Text provided:

===============

Friday, January 17, 2014

Downton Abbey, S4, E2: Oh Dear... It's This Episode

No sooner has Series Four gotten started than it gives us its first darkly disturbing episode.  As if Sybil's torturous, horrible death wasn't enough to make us shiver, now this?  I had read about this episode and storyline on Internet message boards, so I knew it was pretty hot and controversial.

Yet unlike the Sybil episode, which seemed to deliver a thunderclap of doom from its opening moments, this one is actually fairly lighthearted until That Scene, where everything changes.  

Plot Synopsis

The Crawleys are throwing a house party for 16 people and several notables are invited, including Lord Gillingham, an attractive young viscount whom Cora invited to tempt Mary out of her seclusion.  He arrives with his valet, the flirtatious Mr. Green.  Another guest to the party is Edith's beau, Michael Gregson, who tries to ingratiate himself with Lord Grantham, only to get the cold shoulder.  

There to entertain the guests will be Australian opera singer, Nellie Melba, who was a real person, although older than the singer who plays her here.  Even though she is world famous and honored by King George V, Carson doesn't think she's fit to sit at the dinner table with the aristocratic company, and intends to have her eat with the servants.  Lord Grantham, while slightly distracted, agrees with him.  Fortunately, Cora wakes up from whatever coma she is in ninety percent of the time and tells Lord Grantham in no uncertain terms that Nellie Melba belongs at the table and will sit right next to him.   

The other plot lines are pretty light hearted up until That Scene.  The most serious involve Mary and Isobel, with Mary deciding whether to let Lord Gillingham woo her and Isobel deciding whether to come out of her own isolation.  Violet comes to see her and invite her to dinner, and Isobel at first declines, believing that if she is happy, it means that she is forgetting about Matthew.  Why is Violet the one reaching out to Isobel instead of Mary?  More on that below.  However, Isobel later changes her mind and decides to come and watch Nellie Melba sing.

At dinner, Isobel spies Mary chatting not-at-all reluctantly with Lord Gillingham and doesn't like it.  Indeed, at six or seven months, it does seem a bit soon for her to already be considering a new beau.  Fifty years earlier, her mourning period would have lasted two years.  Mary herself has reservations -- though she seems to enjoy horseback riding through the countryside with Lord Gillingham, discussing how to deal with the death tax, she later flees to her room when she realizes that they are listening to music on Matthew's gramophone.  She tells Anna that she mourns the person she was with Matthew, the person who is now gone.  Anna assures her that the person is still there.  Maybe it would help if instead of Mary lamenting and lamenting about it, she actually did something to show that she was that person.  Like, I don't know, hold her son, or have a conversation with her mother-in-law.

But anyway, Mary's not the only depressed widowed person at the party: Branson feels out of his depth among so many aristocrats.  He dances with one duchess -- and in turn teaches the viewers a valuable lesson about the right time to use "Your Grace" and "Dutchess" as forms of address* -- and must dodge questions about whether he knows her Irish aristocrat friends.  Later, as he is brooding downstairs, he meets Edna and tells her miserably that he doesn't belong.  Edna gives him a large glass of whisky with her sympathy.  Later still, she sneaks into his bedroom.  Gee, that sure was a great idea to not tell Cora why Edna was sent away from Downton!  SILENCE IS ALWAYS THE ANSWER!

===============

Excerpted records:
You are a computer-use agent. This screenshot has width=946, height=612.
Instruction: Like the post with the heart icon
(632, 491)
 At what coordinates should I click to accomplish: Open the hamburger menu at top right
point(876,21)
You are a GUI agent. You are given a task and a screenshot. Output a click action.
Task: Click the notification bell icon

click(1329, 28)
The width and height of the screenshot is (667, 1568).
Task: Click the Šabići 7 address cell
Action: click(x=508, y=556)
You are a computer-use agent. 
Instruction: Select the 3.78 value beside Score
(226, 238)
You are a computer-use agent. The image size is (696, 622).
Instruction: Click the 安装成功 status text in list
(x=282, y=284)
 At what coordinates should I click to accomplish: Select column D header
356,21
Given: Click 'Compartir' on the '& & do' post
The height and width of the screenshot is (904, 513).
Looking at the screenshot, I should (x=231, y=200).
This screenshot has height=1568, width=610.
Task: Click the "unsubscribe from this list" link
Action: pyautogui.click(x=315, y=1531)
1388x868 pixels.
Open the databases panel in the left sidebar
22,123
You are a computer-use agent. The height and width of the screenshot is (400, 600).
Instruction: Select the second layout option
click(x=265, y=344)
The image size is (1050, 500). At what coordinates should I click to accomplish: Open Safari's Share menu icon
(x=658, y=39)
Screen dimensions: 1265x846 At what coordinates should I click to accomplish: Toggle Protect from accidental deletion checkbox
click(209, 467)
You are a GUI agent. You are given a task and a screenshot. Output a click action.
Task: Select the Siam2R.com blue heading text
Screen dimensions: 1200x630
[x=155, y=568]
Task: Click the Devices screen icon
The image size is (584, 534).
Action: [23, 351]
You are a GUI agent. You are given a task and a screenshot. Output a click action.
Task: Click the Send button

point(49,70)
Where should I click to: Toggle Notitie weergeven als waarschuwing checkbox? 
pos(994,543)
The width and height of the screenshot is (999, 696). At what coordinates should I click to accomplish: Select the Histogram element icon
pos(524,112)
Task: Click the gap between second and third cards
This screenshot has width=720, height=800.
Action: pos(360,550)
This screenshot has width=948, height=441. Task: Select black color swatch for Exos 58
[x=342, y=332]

===============

Jobs:
**A.** In the Downton Abbey episode review, why does Isobel at first decline Violet's dinner invitation?
**B.** Write out the passage of the Downton Abbey episode review from "Friday, January 17, 2014" up to and including "where everything changes.".

The solutions:
**A.** Isobel at first declines because she believes that if she is happy, it means she is forgetting about Matthew.

**B.**
Friday, January 17, 2014

Downton Abbey, S4, E2: Oh Dear... It's This Episode

No sooner has Series Four gotten started than it gives us its first darkly disturbing episode.  As if Sybil's torturous, horrible death wasn't enough to make us shiver, now this?  I had read about this episode and storyline on Internet message boards, so I knew it was pretty hot and controversial.

Yet unlike the Sybil episode, which seemed to deliver a thunderclap of doom from its opening moments, this one is actually fairly lighthearted until That Scene, where everything changes.